-- Start SOURCE TEXT --

There are different ways of parallelizing a given loop nest (see Wolfe's book [10]). A parallelization strategy can be oriented to exploiting the highest degree of parallelism (i.e., parallelizing as many loops as possible in a given nest), achieving load balance (i.e., minimizing the idle processor time), achieving good data locality (i.e., making effective use of data cache), or a combination of these. Since we are focusing on embedded applications, the objective functions that we consider are different from those considered in general purpose parallelization. Specifically, we focus on the following type of compilation strategies:

minimize 
$$f(E_1, E_2, \cdots, E_k, X)$$
 under  
 $g_i(E_1, E_2, \cdots, E_k, X)$ .

Here, k is the number of components we consider (e.g., processor, caches, memory).  $E_j$  is the energy consumption for the *j*th component and X is the execution time. f(.) is the objective function for the compilation and each  $g_i(.)$  where  $1 \le i \le C$  denotes a constraint to be satisfied by the generated output code. Classical compilation objectives such as minimizing execution time or minimizing total energy consumption can easily be fit into this generic compilation strategy. Figure 2 shows how several compilation strategies can be expressed using this approach. Since we parallelize each loop nest in isolation, we apply the compilation strategy given above to each nest separately.

# **3. Runtime Parallelization**

### 3.1. Approach

Let  $\mathcal{I}$  be the set of iterations for a given nest that we want to parallelize. We use  $\mathcal{I}' \in \mathcal{I}$  (a subset of  $\mathcal{I}$ ) for determining the number of processors to use in executing the iterations in set  $\mathcal{I} - \mathcal{I}'$ . The set  $\mathcal{I}'$ , called the *training set*, should be very small in size as compared to the iteration set,  $\mathcal{I}$ . Suppose that we have K different processor sizes. In this case, the training set is divided into K subsets, each of which containing  $\mathcal{I}'/K$  iterations (assuming that K divides  $\mathcal{I}'$  evenly).

Let  $f_k$  denote the processor size used for the  $k^{th}$  trial, where  $1 \leq k \leq K$ . We use  $T_{f_k}(\mathcal{J})$  to express the execution time of executing a set of iterations denoted by  $\mathcal{J}$ using  $f_k$ . Now, the original execution time of a loop with iteration set  $\mathcal{I}$  using a single processor can be expressed as  $T_1(\mathcal{I})$ . Applying our training-based runtime strategy gives an execution time of

$$T_{all} = \sum_{k=1}^{K} T_{f_k} (\mathcal{I}'/K) + T_{f_{kbest}} (\mathcal{I} - \mathcal{I}').$$

In this expression, the first component gives the training time and the second component gives the execution time of the remaining iterations with the best number of processors selected by the training phase (denoted  $f_{kbest}$ ). Consequently,  $T_{f_{kbest}}(\mathcal{I}) - T_{all}$  is the extra time incurred by our approach compared to the best execution time possible. If successful, our approach reduces this difference to minimum.

Our approach can also be used for objectives other than minimizing execution time. For example, we can try to minimize energy consumption or energy-delay product. As an example, let  $E_{f_k}(\mathcal{J})$  be the energy consumption of executing a set of iterations denoted by  $\mathcal{J}$  using  $f_k$  processors. In this case,  $E_1(\mathcal{I})$  gives the energy consumption of the nest with iteration set  $\mathcal{I}$  when a single processor is used. On the other hand, applying our strategy gives an energy consumption of

$$E_{all} = \sum_{k=1}^{K} E_{f_k}(\mathcal{I}'/K) + E_{f_{kbest'}}(\mathcal{I} - \mathcal{I}').$$

The second component in this expression gives the energy consumption of the remaining iterations with the best number of processors (denoted  $f_{kbest'}$ ) found in the training phase. Note that in general  $f_{kbest'}$  can be different from  $f_{kbest}$ .

-- End SOURCE TEXT --

**EXERCISE 1**
Extract the loop parallelization passage verbatim, starting at "There are different" and ending at "E_2, \cdots, E_k, X)$ .".

-- Start GIVEN INFORMATION --

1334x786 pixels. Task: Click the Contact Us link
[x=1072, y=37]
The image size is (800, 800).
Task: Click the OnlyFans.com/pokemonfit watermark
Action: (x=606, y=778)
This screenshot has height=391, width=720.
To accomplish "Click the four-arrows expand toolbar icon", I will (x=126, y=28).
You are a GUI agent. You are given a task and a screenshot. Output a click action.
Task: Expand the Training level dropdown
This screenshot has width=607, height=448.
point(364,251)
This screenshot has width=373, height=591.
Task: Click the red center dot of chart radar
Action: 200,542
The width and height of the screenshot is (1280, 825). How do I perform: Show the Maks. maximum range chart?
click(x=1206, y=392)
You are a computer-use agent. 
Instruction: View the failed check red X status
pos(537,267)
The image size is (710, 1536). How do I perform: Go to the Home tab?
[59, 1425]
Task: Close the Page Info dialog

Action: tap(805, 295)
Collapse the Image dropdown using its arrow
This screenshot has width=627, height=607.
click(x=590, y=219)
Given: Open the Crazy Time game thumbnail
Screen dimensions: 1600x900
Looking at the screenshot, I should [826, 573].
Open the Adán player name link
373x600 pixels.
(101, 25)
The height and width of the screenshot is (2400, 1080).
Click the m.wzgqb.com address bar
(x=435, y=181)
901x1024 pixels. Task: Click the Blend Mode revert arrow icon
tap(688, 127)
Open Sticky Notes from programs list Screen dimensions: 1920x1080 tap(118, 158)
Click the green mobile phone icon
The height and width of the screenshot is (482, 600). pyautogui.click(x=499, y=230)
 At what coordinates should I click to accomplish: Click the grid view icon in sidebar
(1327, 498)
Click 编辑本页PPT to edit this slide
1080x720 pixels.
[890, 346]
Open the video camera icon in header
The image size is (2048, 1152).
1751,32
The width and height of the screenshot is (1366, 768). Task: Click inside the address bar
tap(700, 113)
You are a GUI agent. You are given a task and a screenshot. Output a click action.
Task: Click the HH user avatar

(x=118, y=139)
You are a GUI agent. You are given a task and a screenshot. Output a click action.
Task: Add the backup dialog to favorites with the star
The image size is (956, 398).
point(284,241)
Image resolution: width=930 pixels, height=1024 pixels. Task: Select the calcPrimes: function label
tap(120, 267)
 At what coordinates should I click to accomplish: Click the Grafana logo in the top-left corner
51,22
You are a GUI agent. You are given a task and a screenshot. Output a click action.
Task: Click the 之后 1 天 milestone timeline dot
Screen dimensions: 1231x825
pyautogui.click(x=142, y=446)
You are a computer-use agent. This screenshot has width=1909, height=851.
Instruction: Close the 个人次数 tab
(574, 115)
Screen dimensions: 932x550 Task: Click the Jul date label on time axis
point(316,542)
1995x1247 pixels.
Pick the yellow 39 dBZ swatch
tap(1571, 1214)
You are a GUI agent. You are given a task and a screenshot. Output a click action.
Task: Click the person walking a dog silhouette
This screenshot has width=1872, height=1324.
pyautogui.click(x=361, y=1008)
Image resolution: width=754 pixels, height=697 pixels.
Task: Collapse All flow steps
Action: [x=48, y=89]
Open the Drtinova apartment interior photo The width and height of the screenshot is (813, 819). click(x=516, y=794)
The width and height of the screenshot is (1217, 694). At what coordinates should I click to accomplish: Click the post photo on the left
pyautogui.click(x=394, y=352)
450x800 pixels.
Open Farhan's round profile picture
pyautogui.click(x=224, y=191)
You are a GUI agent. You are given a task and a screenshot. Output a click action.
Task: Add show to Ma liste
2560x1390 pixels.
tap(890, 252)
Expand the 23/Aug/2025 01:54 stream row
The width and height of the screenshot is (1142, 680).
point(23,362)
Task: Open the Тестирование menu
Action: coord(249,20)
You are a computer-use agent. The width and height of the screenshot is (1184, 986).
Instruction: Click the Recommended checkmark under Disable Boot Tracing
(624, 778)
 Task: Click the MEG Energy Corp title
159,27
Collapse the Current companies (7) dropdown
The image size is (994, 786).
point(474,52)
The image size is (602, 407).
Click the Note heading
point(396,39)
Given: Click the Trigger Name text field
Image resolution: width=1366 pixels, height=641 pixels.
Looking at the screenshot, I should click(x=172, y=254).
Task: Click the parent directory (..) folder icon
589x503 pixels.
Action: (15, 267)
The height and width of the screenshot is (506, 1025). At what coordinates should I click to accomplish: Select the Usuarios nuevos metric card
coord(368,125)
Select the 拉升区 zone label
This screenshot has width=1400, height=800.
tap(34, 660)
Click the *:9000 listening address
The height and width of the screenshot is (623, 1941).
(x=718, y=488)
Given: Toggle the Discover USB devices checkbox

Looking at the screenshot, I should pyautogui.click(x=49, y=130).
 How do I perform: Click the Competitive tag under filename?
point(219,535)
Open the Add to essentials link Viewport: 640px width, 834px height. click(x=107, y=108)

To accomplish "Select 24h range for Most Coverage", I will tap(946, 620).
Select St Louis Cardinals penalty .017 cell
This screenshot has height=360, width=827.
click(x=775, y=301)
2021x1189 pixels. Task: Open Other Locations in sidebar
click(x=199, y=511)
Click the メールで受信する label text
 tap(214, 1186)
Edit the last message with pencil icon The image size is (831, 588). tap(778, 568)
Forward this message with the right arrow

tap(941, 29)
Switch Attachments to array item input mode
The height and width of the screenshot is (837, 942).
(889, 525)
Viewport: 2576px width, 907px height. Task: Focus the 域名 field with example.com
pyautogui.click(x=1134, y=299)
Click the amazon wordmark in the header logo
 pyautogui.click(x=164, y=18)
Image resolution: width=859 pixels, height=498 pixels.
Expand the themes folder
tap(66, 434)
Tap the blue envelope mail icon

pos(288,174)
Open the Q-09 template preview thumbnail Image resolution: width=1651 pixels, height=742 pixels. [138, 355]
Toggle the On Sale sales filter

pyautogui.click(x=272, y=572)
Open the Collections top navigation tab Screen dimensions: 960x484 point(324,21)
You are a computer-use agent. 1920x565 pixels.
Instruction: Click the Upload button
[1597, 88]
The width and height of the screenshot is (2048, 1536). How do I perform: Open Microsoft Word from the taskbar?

-- End GIVEN INFORMATION --

**EXERCISE 2**
Gather every line in the records that contains the string "point".

**FINISHED ANSWER 1**
There are different ways of parallelizing a given loop nest (see Wolfe's book [10]). A parallelization strategy can be oriented to exploiting the highest degree of parallelism (i.e., parallelizing as many loops as possible in a given nest), achieving load balance (i.e., minimizing the idle processor time), achieving good data locality (i.e., making effective use of data cache), or a combination of these. Since we are focusing on embedded applications, the objective functions that we consider are different from those considered in general purpose parallelization. Specifically, we focus on the following type of compilation strategies:

minimize 
$$f(E_1, E_2, \cdots, E_k, X)$$
 under  
 $g_i(E_1, E_2, \cdots, E_k, X)$ .

**FINISHED ANSWER 2**
point(364,251)
point(284,241)
point(316,542)
point(23,362)
point(474,52)
point(396,39)
point(219,535)
Open the Collections top navigation tab Screen dimensions: 960x484 point(324,21)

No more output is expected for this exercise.